> **Supplied information**
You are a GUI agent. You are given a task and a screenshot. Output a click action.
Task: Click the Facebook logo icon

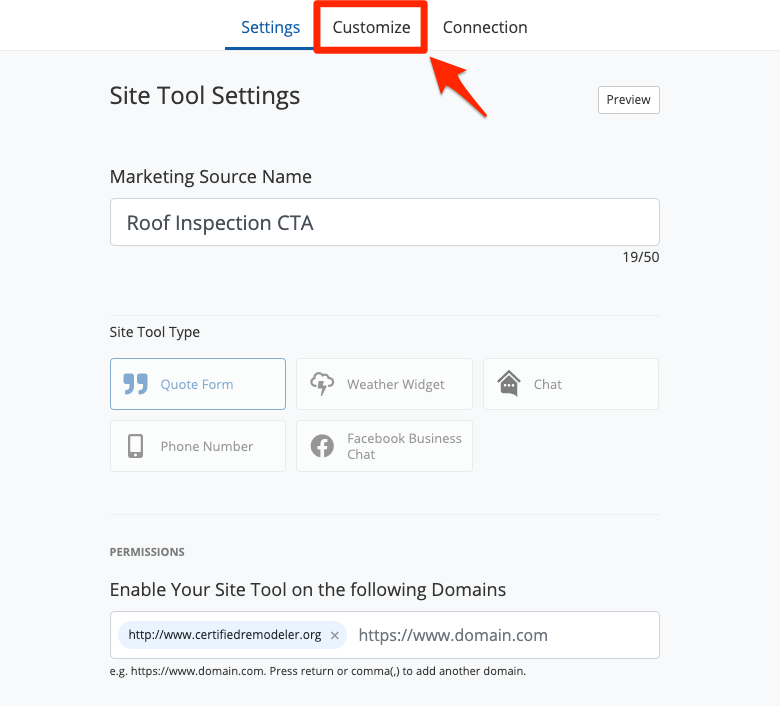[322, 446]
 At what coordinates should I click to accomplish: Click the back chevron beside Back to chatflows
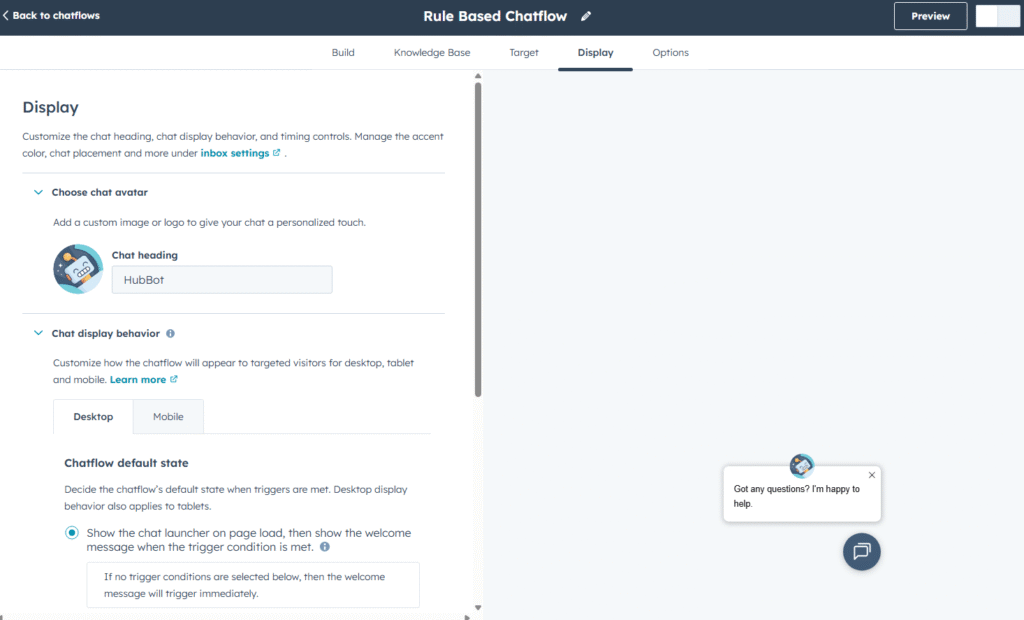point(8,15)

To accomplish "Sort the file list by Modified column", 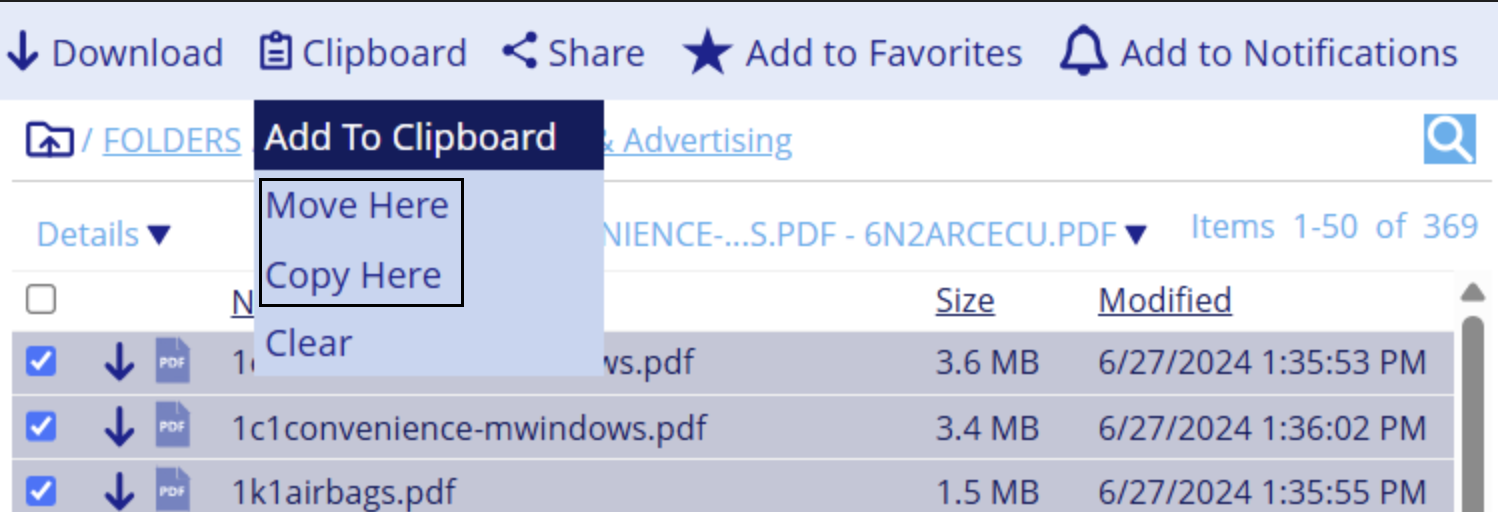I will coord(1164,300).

--

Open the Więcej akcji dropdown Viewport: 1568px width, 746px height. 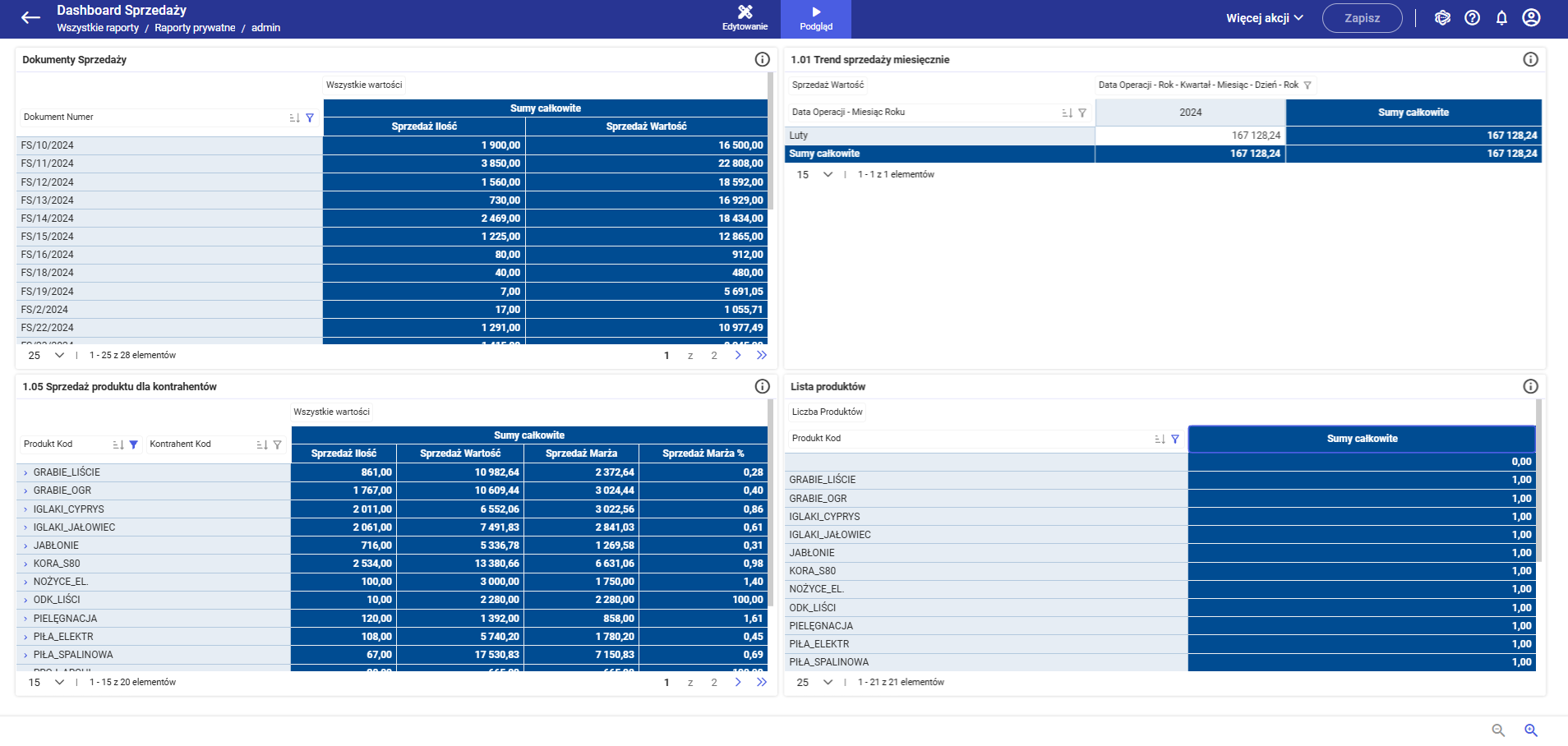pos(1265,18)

--

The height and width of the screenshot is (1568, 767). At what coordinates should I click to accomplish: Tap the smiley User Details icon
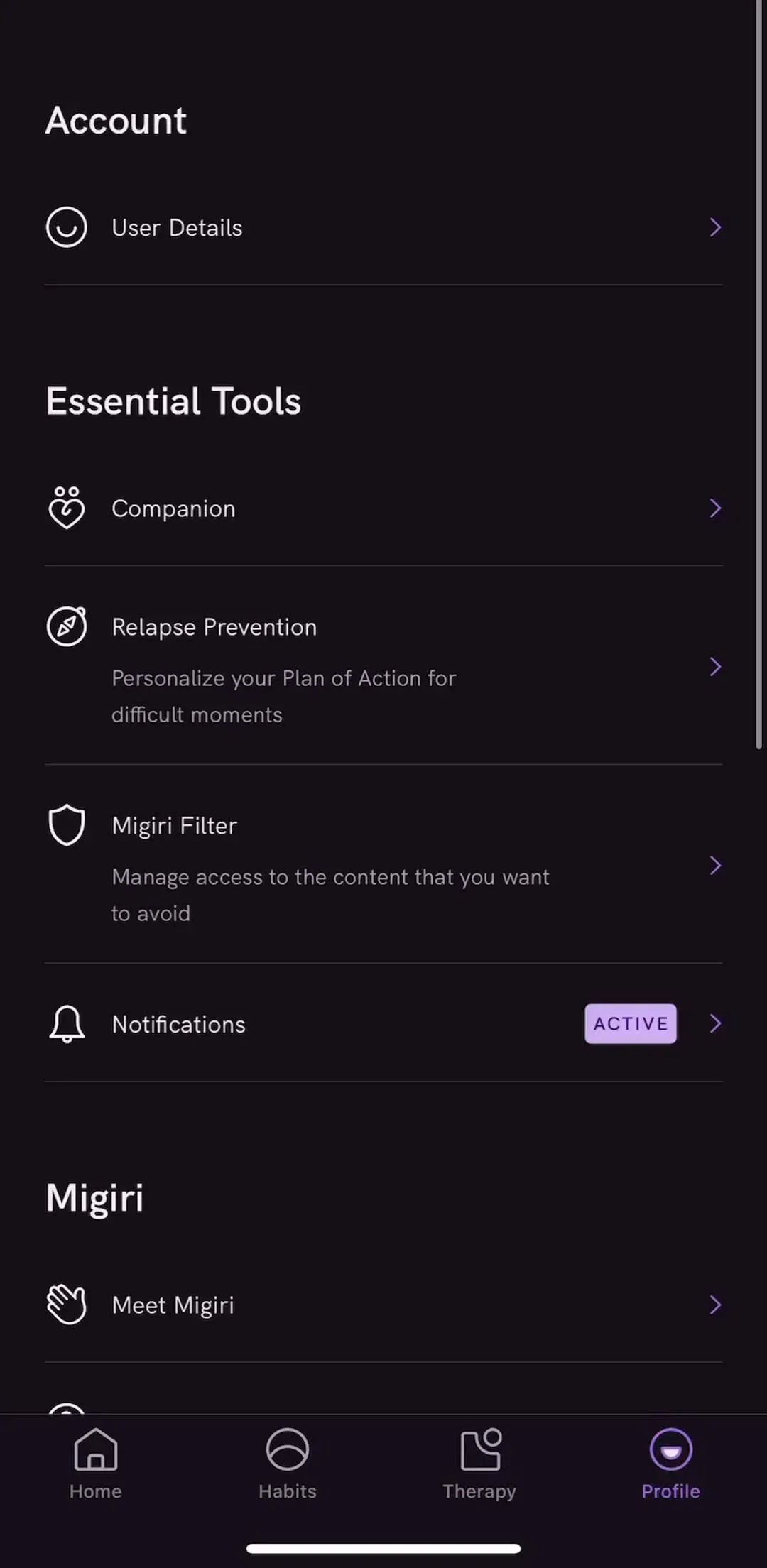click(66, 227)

> **Written problem**
Recast the records as a two-column CSV with the headers instruction and action, starting with the line containing "The height and" and going on through the line containing "click(66, 227)". Put each record's text and its answer in one quoted field apiece, turn line breaks into spaces, and leave the pictures out.

> **Exercise answer**
instruction,action
"The height and width of the screenshot is (1568, 767). At what coordinates should I click to accomplish: Tap the smiley User Details icon","click(66, 227)"